«Non c’è sviluppo senza sicurezza. Non c’è coesione sociale, non c’è crescita, non c’è benessere distribuito, se non c’è sicurezza. Non una sicurezza ridotta a mero ordine pubblico, ma una sicurezza più ampia, più profonda, che riguarda la possibilità concreta per i cittadini di vivere, lavorare, muoversi, intraprendere in un contesto di legalità, fiducia, regole condivise. Questo è il senso della sicurezza integrata». Lo ha detto oggi la segretaria generale della Cisl Daniela Fumarola concludendo a Roma il convegno Cisl Fp “40 anni dalla legge quadro. Per la riforma della Polizia Locale nel sistema di sicurezza integrato”.
«Se la sicurezza è davvero integrata, se è davvero costruita sui territori, allora la Polizia Locale non è un attore marginale o accessorio. È, al contrario, uno dei pilastri fondamentali di questo sistema. Una presenza che tiene insieme funzioni diverse: sicurezza urbana, gestione della mobilità, controllo del territorio, intervento nelle emergenze, supporto alla legalità diffusa.
Funzioni che negli anni si sono ampliate, complicate, rese più esigenti. Un’evoluzione profonda del ruolo, a cui non è corrisposto un adeguamento del quadro normativo, delle tutele, degli strumenti, del riconoscimento professionale», ha aggiunto Fumarola, ricordando che «la Cisl con chiarezza, da tempo,e lo ha ribadito con forza nell’audizione alla Camera dello scorso luglio, ha sottolineato la necessità urgente di una nuova Legge Quadro.
Non tra altri quarant’anni- ha continuato la sindacalista – È tempo di agire concretamente per superare le disparità che oggi esistono. È tempo di garantire tutele adeguate a chi svolge un lavoro esposto, complesso, spesso rischioso. Di investire su organici, formazione, professionalità, per dare continuità e qualità al servizio, per mettere gli operatori nelle condizioni di lavorare con strumenti adeguati, con accesso alle informazioni, con una reale integrazione nei sistemi di sicurezza. Il principio che deve guidarci è semplice: stesso lavoro, stessa retribuzione, stessi diritti.
Adesso tocca alla politica rispondere. Noi siamo pronti a costruire insieme. Ma costruire insieme significa che nessuno si chiama fuori. Significa che le promesse diventano norme, che le norme diventano risorse, che le risorse diventano dignità per chi ogni giorno mette la propria sicurezza al servizio di quella degli altri», ha concluso la leader Cisl.

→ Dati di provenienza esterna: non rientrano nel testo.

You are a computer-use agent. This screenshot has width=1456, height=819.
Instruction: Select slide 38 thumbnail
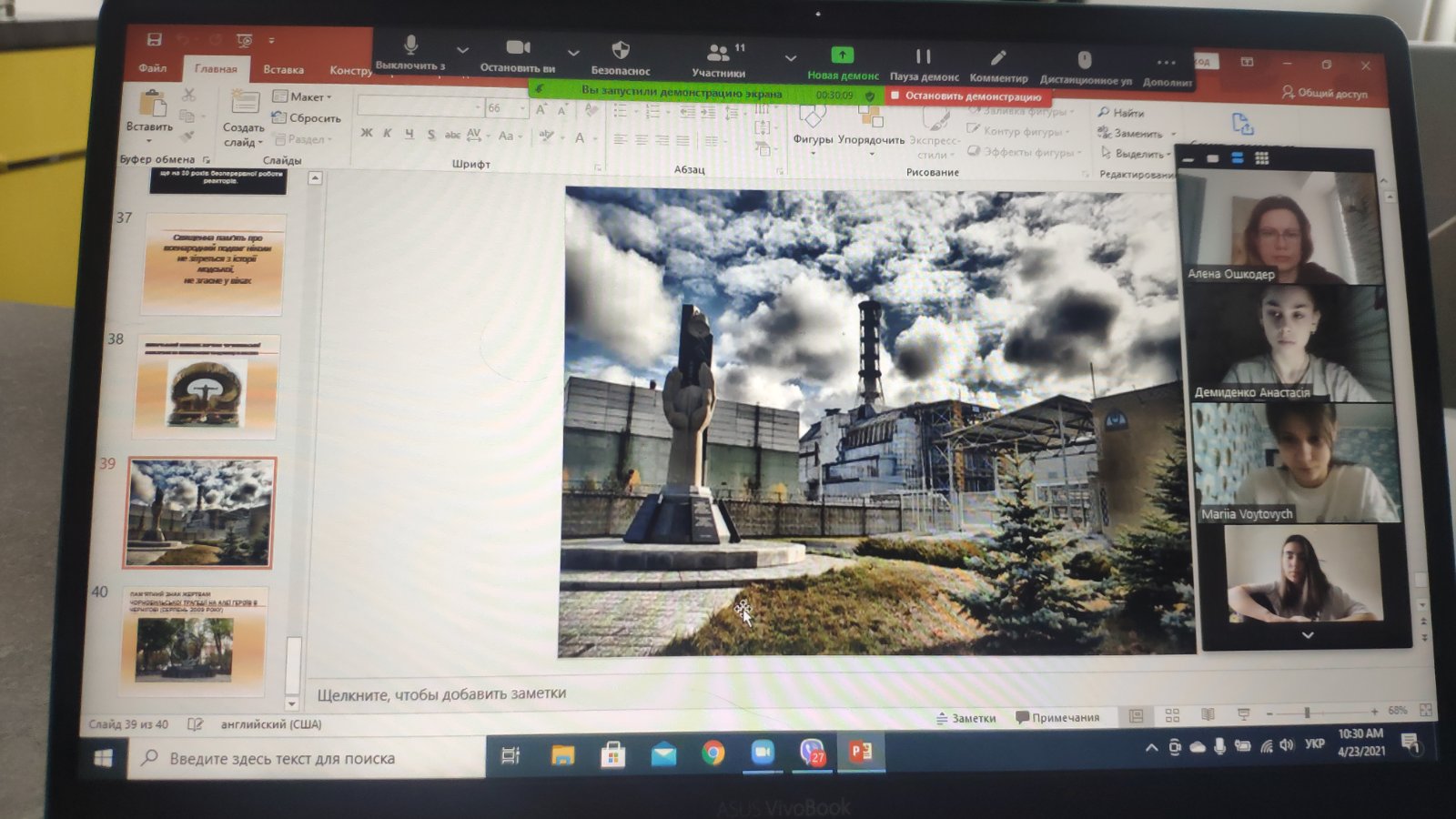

L’evento, cui ha partecipato la numero uno di via Po, tenutosi presso la Sala del Tempio di Vibia Sabina e Adriano, sede della Camera di Commercio di Roma, a Piazza di Pietra, è stato aperto dalla relazione di Roberto Chierchia, Segretario Generale Cisl Fp ed ha visto, tra gli altri, gli interventi del Sindaco di Roma, Roberto Gualtieri, del Comandante Generale Polizia Locale di Roma Capitale, Mario De Sclavis, e del Vice Presidente delegato alla Sicurezza dell’Anci, Vito Leccese. In video collegamento e’ intervenuto il Ministro dell’Interno, Piantedosi.